* [Passage]
=======

3.  . . .  when he did look into space and published his findings that the earth really wasn’t the center of the universe, it caused outrage throughout Christendom.

“It’s tempting to see it representing a fundamental break in the relations between science and religion, but I don’t think it represented anything of the sort,” says science historian Ron Numbers, editor of the recently published Galileo Goes to Jail and Other Myths About Science and Religion (Harvard University Press). “In fact, at the time, it aroused relatively little interest. It was only in later decades and centuries that it came to be seen as a representation of what supposedly happens to scientific pioneers when they dare to try to correct the church’s teachings.”

In Sightings, Karl E. Johnson recently summarized some of the other facts that get in the way of the science vs. faith narrative.

=======

* [Data provided]
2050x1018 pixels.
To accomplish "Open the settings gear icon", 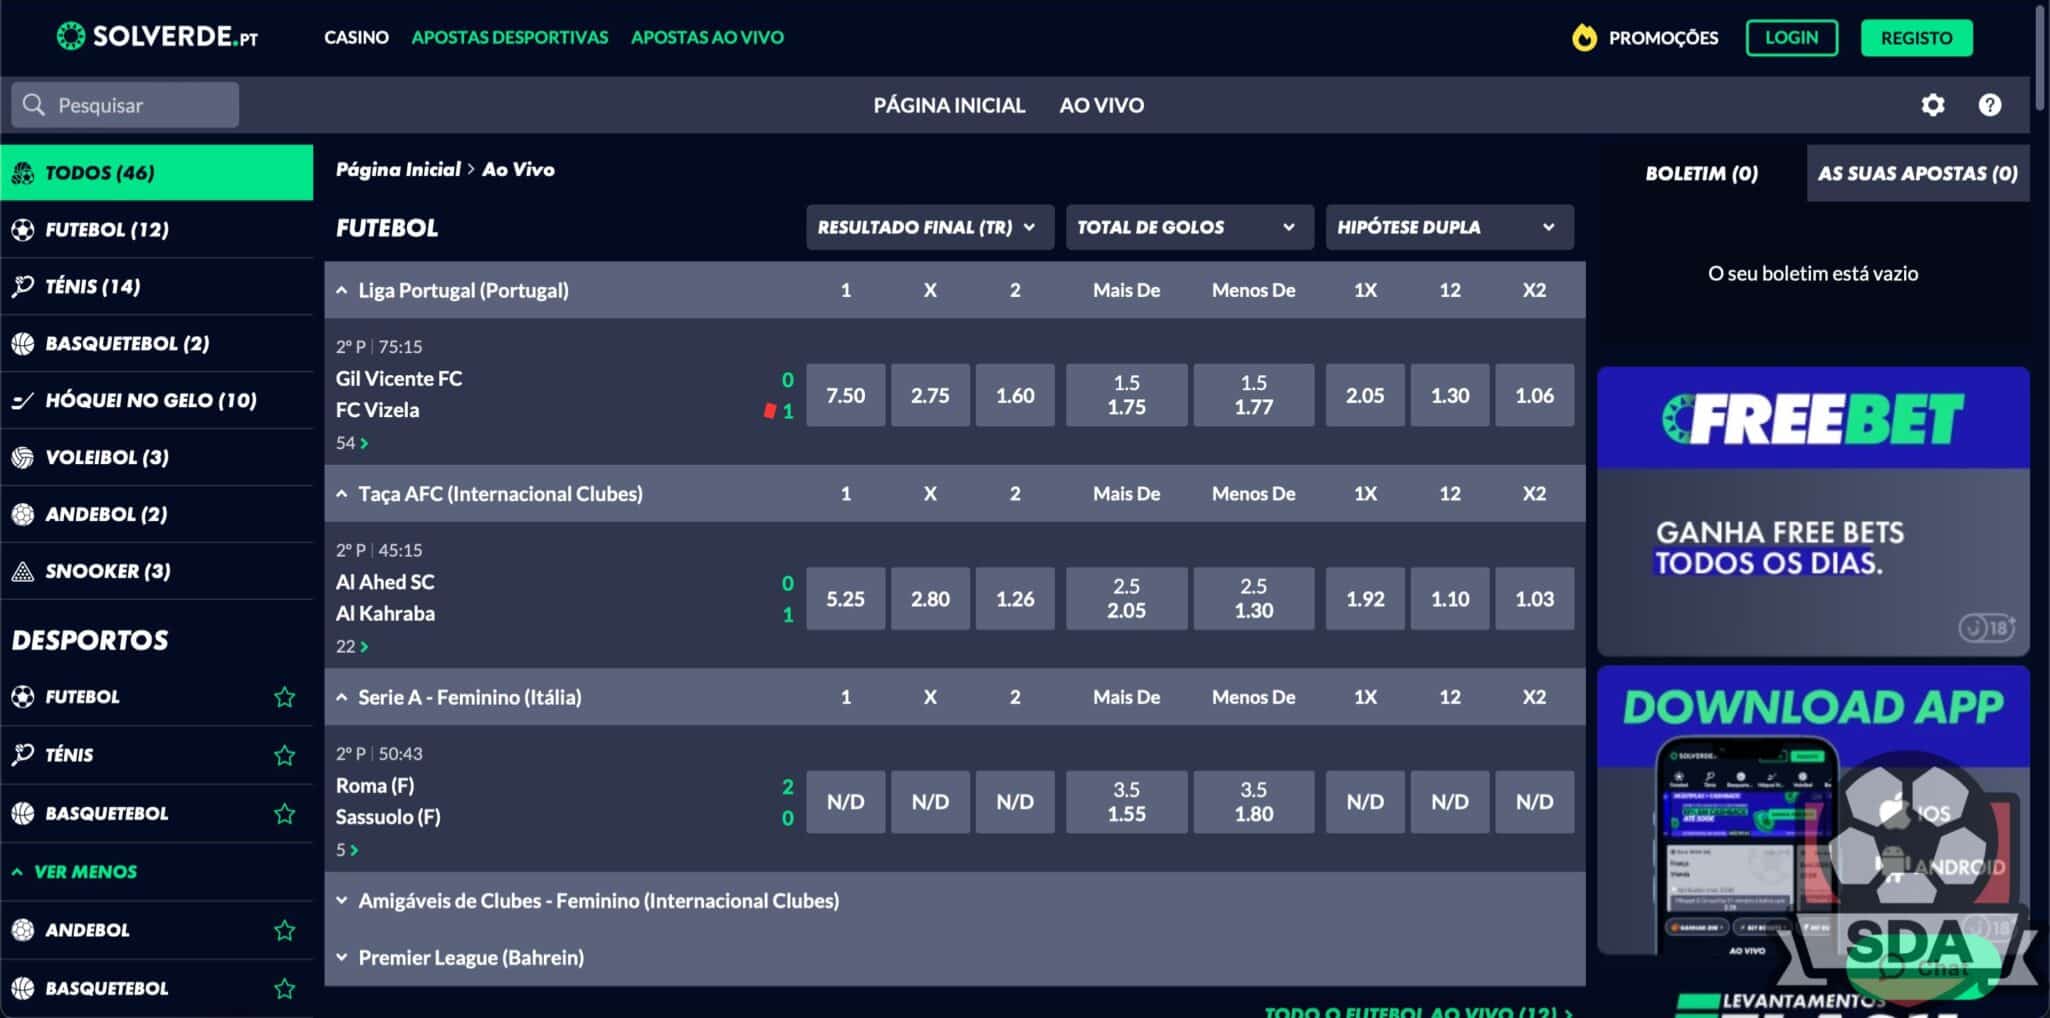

=======

* [Direction 1]
Can you reproduce the Galileo passage word for word between "3.  . . .  when" and "outrage throughout Christendom.", inclusive?
* [Direction 2]
Could you resume the Galileo passage and continue it from its last sentence?

* [Response 1]
3.  . . .  when he did look into space and published his findings that the earth really wasn’t the center of the universe, it caused outrage throughout Christendom.

* [Response 2]
Galileo’s Dialogue Concerning the Two Chief World Systems, the source of controversy, previously had been read and approved by the Church’s censors; and Pope Urban VIII, who presided over the trial, was Galileo’s friend and admirer. Consider also: prior to the trial, Galileo stayed in the Tuscan embassy; during the trial, he was put up in a six-room apartment, complete with servant; following the trial, his “house arrest” consisted of being entertained at the palaces of the grand duke of Tuscany and the Archbishop of Siena. Galileo, apparently, was no ordinary heretic.

4. Friendly or not, the Roman Catholic Church thought Galileo’s science contradicted Scripture and therefore could not be true! That’s why Cardinal Bellarmine ordered Galileo to back away from Copernican theory.

Well, there is this quote:

In the learned books of worldly authors are contained some propositions about nature which are truly demonstrated, and others which are simply taught; in regard to the former, the task of wise theologians is to show that they are not contrary to Holy Scripture; as for the latter (which are taught but not demonstrated with necessity), if they contain anything contrary to the Holy Writ, then they must be considered indubitably false and must be demonstrated such by every possible means.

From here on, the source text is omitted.